- _TASK DESCRIPTION_
Copy out the material below, swapping every "GUI agent" for "screen assistant" and keeping everything else unchanged.
------ MATERIAL FOR THIS EXERCISE
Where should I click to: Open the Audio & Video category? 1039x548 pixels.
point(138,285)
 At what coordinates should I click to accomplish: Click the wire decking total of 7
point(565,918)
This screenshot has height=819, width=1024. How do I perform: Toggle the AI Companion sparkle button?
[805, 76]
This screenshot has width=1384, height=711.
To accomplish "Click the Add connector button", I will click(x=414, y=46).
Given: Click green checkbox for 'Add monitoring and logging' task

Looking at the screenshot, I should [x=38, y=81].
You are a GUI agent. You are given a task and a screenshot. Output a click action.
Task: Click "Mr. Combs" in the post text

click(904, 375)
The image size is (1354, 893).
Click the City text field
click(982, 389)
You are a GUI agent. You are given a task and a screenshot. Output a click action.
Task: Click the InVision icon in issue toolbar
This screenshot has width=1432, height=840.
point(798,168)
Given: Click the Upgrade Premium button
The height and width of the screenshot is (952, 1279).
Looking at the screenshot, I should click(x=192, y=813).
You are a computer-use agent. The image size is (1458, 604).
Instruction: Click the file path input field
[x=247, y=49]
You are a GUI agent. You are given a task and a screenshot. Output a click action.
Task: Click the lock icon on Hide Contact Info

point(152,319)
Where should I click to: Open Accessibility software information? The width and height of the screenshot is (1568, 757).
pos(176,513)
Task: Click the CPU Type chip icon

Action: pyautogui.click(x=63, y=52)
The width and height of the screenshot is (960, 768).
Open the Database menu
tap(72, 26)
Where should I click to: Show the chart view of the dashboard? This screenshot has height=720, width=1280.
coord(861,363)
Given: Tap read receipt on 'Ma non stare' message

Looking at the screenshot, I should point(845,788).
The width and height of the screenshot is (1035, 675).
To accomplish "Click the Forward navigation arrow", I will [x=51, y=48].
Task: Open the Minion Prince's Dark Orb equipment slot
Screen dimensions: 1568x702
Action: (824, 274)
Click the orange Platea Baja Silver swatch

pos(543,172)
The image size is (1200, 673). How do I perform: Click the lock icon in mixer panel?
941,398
------------
- _COMPLETE OUTPUT_
Where should I click to: Open the Audio & Video category? 1039x548 pixels.
point(138,285)
 At what coordinates should I click to accomplish: Click the wire decking total of 7
point(565,918)
This screenshot has height=819, width=1024. How do I perform: Toggle the AI Companion sparkle button?
[805, 76]
This screenshot has width=1384, height=711.
To accomplish "Click the Add connector button", I will click(x=414, y=46).
Given: Click green checkbox for 'Add monitoring and logging' task

Looking at the screenshot, I should [x=38, y=81].
You are a screen assistant. You are given a task and a screenshot. Output a click action.
Task: Click "Mr. Combs" in the post text

click(904, 375)
The image size is (1354, 893).
Click the City text field
click(982, 389)
You are a screen assistant. You are given a task and a screenshot. Output a click action.
Task: Click the InVision icon in issue toolbar
This screenshot has width=1432, height=840.
point(798,168)
Given: Click the Upgrade Premium button
The height and width of the screenshot is (952, 1279).
Looking at the screenshot, I should click(x=192, y=813).
You are a computer-use agent. The image size is (1458, 604).
Instruction: Click the file path input field
[x=247, y=49]
You are a screen assistant. You are given a task and a screenshot. Output a click action.
Task: Click the lock icon on Hide Contact Info

point(152,319)
Where should I click to: Open Accessibility software information? The width and height of the screenshot is (1568, 757).
pos(176,513)
Task: Click the CPU Type chip icon

Action: pyautogui.click(x=63, y=52)
The width and height of the screenshot is (960, 768).
Open the Database menu
tap(72, 26)
Where should I click to: Show the chart view of the dashboard? This screenshot has height=720, width=1280.
coord(861,363)
Given: Tap read receipt on 'Ma non stare' message

Looking at the screenshot, I should point(845,788).
The width and height of the screenshot is (1035, 675).
To accomplish "Click the Forward navigation arrow", I will [x=51, y=48].
Task: Open the Minion Prince's Dark Orb equipment slot
Screen dimensions: 1568x702
Action: (824, 274)
Click the orange Platea Baja Silver swatch

pos(543,172)
The image size is (1200, 673). How do I perform: Click the lock icon in mixer panel?
941,398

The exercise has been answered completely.